» TASK TO CARRY OUT: Produce an exact transcription of every entry.

» RECORDED DATA:
%%

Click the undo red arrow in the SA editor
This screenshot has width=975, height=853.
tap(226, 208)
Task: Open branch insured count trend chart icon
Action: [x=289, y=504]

%%

» OUTPUT OF THE EXERCISE:
Click the undo red arrow in the SA editor
This screenshot has width=975, height=853.
tap(226, 208)
Task: Open branch insured count trend chart icon
Action: [x=289, y=504]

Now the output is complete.